▸ **WORK REQUIRED**
Among the entries below, take the line with "The image size is (1536, 861)." and the line with "Image resolution: width=791", and output them and every line between them exactly, with nothing else.

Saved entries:

******

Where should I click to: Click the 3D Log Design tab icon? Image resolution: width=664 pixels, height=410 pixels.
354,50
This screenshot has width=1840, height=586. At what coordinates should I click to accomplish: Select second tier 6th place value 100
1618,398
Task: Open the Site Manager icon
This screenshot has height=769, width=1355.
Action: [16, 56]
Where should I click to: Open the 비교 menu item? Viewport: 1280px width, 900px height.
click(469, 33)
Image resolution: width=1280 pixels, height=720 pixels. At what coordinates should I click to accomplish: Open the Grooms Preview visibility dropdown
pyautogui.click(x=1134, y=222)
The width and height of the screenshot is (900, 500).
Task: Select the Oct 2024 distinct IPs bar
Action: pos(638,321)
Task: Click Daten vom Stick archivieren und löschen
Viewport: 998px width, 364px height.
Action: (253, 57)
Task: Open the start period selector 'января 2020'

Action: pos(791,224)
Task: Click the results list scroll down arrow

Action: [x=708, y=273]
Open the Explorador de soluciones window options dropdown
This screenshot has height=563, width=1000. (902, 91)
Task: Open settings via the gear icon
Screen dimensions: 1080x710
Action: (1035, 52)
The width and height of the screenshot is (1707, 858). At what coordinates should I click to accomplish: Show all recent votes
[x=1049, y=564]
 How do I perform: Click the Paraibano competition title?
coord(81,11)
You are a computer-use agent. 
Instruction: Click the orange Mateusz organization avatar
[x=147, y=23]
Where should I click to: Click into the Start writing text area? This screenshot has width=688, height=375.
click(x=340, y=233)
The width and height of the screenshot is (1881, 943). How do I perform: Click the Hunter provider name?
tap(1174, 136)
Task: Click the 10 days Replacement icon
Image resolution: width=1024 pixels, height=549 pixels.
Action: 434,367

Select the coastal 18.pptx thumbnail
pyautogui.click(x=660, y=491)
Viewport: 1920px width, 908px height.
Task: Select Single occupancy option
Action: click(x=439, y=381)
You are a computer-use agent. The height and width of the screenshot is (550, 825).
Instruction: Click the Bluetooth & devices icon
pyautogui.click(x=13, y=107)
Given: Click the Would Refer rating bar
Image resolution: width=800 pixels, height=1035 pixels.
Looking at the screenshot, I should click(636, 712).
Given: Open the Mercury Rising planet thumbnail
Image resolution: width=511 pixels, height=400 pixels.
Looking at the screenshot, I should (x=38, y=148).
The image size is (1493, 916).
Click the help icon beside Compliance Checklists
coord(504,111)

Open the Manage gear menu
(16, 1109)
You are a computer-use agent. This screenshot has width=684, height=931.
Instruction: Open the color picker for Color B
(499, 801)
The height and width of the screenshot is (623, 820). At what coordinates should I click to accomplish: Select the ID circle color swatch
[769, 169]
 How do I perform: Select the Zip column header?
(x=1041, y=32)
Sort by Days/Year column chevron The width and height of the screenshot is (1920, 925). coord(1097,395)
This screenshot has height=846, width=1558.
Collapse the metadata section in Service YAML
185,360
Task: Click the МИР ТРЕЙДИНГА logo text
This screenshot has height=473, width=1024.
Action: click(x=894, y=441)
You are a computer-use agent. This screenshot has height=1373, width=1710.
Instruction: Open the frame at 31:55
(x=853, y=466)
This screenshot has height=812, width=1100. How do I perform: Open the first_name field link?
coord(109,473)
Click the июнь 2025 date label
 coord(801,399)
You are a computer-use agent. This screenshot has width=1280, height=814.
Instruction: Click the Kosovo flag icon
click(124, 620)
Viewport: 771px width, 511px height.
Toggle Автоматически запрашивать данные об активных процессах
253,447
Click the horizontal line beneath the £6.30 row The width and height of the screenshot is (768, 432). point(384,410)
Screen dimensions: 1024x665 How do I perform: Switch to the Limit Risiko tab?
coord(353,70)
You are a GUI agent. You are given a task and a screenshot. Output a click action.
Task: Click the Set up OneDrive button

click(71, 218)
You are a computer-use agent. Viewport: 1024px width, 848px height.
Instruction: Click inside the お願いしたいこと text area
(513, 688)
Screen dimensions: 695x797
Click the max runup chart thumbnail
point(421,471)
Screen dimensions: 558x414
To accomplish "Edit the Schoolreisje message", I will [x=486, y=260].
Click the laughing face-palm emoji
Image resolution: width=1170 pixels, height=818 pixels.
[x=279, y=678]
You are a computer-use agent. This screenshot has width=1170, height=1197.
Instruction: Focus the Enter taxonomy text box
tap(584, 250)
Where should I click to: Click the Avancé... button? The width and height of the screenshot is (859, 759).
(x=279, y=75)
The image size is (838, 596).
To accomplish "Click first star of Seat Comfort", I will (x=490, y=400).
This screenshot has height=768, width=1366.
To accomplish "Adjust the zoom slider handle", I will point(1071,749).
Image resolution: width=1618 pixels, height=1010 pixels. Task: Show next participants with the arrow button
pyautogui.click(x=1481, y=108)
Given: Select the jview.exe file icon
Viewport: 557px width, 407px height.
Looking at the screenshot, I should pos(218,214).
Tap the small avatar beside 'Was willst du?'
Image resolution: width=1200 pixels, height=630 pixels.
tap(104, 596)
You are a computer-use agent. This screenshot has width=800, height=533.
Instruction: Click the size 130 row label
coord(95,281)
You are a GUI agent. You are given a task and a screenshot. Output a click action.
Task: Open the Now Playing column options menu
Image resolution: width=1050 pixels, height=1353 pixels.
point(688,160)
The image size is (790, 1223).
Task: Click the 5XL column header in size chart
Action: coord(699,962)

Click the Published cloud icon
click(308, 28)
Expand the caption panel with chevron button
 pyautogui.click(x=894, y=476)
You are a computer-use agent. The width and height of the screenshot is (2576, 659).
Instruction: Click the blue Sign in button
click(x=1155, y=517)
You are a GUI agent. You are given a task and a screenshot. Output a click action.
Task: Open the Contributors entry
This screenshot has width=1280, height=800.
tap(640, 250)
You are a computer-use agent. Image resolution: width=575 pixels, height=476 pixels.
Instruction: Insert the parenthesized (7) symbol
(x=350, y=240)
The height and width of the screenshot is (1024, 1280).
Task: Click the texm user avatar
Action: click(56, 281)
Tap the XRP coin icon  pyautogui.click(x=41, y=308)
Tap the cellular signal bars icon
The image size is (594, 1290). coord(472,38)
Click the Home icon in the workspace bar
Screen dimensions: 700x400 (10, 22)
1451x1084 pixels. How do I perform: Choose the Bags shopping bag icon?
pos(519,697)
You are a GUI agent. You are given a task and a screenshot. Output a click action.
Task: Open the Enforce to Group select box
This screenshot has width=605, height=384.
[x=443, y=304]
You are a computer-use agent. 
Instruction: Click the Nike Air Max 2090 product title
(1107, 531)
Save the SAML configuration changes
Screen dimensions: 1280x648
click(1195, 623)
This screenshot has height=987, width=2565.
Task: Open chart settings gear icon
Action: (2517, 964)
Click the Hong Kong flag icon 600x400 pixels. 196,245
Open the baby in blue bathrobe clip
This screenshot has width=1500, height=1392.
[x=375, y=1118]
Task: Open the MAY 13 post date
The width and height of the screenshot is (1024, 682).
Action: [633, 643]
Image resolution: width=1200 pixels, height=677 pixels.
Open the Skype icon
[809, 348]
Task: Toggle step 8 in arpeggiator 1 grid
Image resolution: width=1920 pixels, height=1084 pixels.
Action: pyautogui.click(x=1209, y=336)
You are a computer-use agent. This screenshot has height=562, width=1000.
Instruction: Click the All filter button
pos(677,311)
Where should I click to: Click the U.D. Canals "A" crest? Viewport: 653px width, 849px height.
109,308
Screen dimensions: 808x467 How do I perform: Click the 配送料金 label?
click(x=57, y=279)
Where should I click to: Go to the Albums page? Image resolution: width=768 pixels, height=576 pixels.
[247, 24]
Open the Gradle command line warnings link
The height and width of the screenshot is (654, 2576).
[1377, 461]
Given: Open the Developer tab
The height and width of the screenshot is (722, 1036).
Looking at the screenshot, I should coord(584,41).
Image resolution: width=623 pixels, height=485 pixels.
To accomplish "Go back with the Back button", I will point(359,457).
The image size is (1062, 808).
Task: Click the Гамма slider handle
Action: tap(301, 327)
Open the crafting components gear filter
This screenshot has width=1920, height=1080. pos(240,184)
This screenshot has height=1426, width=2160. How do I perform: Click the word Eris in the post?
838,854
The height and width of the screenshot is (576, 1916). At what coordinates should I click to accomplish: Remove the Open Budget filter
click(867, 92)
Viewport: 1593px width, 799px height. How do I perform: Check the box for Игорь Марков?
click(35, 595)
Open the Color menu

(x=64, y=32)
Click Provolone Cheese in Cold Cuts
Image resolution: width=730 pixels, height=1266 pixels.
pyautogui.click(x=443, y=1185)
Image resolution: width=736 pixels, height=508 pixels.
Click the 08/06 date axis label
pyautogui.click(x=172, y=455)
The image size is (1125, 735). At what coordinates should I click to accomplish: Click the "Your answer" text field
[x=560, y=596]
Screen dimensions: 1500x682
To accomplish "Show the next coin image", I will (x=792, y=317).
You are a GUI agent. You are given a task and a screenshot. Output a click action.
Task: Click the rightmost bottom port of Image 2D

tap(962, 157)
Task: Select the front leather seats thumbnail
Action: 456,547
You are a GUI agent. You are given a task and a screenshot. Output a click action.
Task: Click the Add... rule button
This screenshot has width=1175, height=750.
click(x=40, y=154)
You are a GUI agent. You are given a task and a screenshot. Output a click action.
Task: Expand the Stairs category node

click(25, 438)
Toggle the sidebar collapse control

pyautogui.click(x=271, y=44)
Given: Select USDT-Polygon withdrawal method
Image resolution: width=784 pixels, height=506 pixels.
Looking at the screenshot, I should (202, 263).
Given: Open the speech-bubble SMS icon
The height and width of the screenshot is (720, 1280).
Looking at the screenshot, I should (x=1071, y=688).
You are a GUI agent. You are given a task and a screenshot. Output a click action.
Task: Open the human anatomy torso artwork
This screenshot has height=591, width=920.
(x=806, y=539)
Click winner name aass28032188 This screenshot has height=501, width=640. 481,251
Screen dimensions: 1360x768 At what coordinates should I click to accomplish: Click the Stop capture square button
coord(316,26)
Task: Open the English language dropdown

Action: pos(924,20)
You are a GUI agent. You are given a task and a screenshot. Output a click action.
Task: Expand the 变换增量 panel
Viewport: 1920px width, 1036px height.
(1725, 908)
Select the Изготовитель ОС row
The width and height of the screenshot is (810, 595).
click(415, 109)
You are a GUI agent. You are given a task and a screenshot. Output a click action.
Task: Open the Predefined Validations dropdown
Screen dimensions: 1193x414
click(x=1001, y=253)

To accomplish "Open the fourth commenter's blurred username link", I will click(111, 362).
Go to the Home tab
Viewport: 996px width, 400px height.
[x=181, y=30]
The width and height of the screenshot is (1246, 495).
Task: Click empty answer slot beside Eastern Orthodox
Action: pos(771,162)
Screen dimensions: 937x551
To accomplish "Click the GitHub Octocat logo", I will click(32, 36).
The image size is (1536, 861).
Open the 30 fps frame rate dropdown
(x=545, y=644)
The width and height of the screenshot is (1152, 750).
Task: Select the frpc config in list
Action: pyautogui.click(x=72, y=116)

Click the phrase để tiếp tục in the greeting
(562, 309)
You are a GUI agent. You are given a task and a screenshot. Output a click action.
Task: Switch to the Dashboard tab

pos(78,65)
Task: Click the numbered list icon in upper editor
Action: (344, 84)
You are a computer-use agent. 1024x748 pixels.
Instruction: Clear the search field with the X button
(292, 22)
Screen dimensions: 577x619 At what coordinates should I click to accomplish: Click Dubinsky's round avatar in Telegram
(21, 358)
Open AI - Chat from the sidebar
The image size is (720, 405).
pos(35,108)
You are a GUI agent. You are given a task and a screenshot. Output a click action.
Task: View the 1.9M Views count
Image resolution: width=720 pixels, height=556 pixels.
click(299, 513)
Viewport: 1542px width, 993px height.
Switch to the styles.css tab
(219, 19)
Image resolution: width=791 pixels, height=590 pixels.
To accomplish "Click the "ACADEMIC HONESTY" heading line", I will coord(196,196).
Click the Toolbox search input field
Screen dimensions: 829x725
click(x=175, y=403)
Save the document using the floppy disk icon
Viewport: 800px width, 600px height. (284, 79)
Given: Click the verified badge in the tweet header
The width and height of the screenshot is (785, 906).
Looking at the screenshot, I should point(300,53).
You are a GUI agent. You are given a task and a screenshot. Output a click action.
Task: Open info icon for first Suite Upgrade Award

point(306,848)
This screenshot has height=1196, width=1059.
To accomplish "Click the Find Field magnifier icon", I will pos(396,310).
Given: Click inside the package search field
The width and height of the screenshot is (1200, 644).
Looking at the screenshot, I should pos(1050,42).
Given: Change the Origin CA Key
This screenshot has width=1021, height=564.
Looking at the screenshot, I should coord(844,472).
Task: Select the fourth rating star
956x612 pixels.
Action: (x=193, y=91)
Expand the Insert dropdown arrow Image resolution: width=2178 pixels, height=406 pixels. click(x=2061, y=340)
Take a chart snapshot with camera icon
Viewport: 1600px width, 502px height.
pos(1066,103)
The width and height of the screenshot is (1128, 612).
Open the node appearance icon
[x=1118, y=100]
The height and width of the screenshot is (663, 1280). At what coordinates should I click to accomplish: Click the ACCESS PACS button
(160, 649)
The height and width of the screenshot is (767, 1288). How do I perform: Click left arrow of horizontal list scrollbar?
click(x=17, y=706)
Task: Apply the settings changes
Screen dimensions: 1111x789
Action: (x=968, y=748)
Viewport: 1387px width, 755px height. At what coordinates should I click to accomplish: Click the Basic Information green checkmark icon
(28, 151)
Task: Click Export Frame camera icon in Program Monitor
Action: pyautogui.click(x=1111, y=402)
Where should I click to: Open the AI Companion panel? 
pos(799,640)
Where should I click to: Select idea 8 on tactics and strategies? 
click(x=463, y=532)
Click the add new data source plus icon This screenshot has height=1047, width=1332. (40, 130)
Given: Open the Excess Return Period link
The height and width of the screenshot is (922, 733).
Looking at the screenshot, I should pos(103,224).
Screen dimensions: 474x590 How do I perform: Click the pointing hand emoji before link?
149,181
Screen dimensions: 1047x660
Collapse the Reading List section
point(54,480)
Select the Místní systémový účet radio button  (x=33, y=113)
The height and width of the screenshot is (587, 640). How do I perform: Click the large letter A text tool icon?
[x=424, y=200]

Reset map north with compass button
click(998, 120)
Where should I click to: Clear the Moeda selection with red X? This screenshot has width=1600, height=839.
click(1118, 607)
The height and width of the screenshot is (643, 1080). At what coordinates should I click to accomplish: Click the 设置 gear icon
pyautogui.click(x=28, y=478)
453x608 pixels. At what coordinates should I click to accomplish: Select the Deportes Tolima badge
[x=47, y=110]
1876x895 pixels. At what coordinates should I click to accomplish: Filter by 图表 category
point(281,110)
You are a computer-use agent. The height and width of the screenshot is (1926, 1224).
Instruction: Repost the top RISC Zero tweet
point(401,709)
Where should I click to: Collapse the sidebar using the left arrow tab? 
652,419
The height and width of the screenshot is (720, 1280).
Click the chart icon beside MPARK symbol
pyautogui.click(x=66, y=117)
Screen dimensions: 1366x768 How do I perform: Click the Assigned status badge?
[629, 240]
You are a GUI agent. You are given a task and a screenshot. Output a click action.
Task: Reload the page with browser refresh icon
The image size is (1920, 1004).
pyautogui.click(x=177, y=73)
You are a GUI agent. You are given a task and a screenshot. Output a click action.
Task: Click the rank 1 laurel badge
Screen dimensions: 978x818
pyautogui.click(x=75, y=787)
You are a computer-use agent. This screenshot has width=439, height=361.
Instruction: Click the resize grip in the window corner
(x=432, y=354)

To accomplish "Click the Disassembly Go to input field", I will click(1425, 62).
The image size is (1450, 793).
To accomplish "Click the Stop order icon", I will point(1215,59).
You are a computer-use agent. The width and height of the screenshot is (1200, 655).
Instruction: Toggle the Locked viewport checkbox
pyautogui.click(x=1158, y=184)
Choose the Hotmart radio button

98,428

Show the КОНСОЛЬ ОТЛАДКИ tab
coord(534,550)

******

▸ **SOLUTION**
The image size is (1536, 861).
Open the 30 fps frame rate dropdown
(x=545, y=644)
The width and height of the screenshot is (1152, 750).
Task: Select the frpc config in list
Action: pyautogui.click(x=72, y=116)

Click the phrase để tiếp tục in the greeting
(562, 309)
You are a GUI agent. You are given a task and a screenshot. Output a click action.
Task: Switch to the Dashboard tab

pos(78,65)
Task: Click the numbered list icon in upper editor
Action: (344, 84)
You are a computer-use agent. 1024x748 pixels.
Instruction: Clear the search field with the X button
(292, 22)
Screen dimensions: 577x619 At what coordinates should I click to accomplish: Click Dubinsky's round avatar in Telegram
(21, 358)
Open AI - Chat from the sidebar
The image size is (720, 405).
pos(35,108)
You are a GUI agent. You are given a task and a screenshot. Output a click action.
Task: View the 1.9M Views count
Image resolution: width=720 pixels, height=556 pixels.
click(299, 513)
Viewport: 1542px width, 993px height.
Switch to the styles.css tab
(219, 19)
Image resolution: width=791 pixels, height=590 pixels.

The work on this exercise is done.